/---

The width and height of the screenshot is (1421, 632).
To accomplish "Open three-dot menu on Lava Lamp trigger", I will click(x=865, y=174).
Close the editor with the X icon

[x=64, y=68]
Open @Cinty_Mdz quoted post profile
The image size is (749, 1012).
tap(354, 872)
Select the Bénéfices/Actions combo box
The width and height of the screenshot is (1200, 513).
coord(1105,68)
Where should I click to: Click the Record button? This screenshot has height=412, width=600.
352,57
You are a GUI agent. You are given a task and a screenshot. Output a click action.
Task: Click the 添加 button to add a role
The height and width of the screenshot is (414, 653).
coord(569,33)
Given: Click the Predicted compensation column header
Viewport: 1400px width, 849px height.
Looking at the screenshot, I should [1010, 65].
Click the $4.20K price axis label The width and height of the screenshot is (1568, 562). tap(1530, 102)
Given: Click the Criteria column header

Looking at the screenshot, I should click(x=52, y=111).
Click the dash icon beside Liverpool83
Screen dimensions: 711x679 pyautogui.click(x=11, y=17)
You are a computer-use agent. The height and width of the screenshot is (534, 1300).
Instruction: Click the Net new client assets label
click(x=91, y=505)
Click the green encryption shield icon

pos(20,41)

\---

_WORK REQUIRED_: Lay out every line of the listing above as a JSON list of strings, one string per line, omitting blank lines.

_SOLUTION TO THIS PROBLEM_:
[
  "The width and height of the screenshot is (1421, 632).",
  "To accomplish \"Open three-dot menu on Lava Lamp trigger\", I will click(x=865, y=174).",
  "Close the editor with the X icon",
  "[x=64, y=68]",
  "Open @Cinty_Mdz quoted post profile",
  "The image size is (749, 1012).",
  "tap(354, 872)",
  "Select the Bénéfices/Actions combo box",
  "The width and height of the screenshot is (1200, 513).",
  "coord(1105,68)",
  "Where should I click to: Click the Record button? This screenshot has height=412, width=600.",
  "352,57",
  "You are a GUI agent. You are given a task and a screenshot. Output a click action.",
  "Task: Click the 添加 button to add a role",
  "The height and width of the screenshot is (414, 653).",
  "coord(569,33)",
  "Given: Click the Predicted compensation column header",
  "Viewport: 1400px width, 849px height.",
  "Looking at the screenshot, I should [1010, 65].",
  "Click the $4.20K price axis label The width and height of the screenshot is (1568, 562). tap(1530, 102)",
  "Given: Click the Criteria column header",
  "Looking at the screenshot, I should click(x=52, y=111).",
  "Click the dash icon beside Liverpool83",
  "Screen dimensions: 711x679 pyautogui.click(x=11, y=17)",
  "You are a computer-use agent. The height and width of the screenshot is (534, 1300).",
  "Instruction: Click the Net new client assets label",
  "click(x=91, y=505)",
  "Click the green encryption shield icon",
  "pos(20,41)"
]